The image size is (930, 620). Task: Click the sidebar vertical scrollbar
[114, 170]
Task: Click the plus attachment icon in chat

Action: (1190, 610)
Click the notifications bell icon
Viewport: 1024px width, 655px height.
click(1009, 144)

-*-

Instructions for the task. The entire set of entries, and nothing else, should be set down exactly.

Answer area.
The image size is (930, 620). Task: Click the sidebar vertical scrollbar
[114, 170]
Task: Click the plus attachment icon in chat

Action: (1190, 610)
Click the notifications bell icon
Viewport: 1024px width, 655px height.
click(1009, 144)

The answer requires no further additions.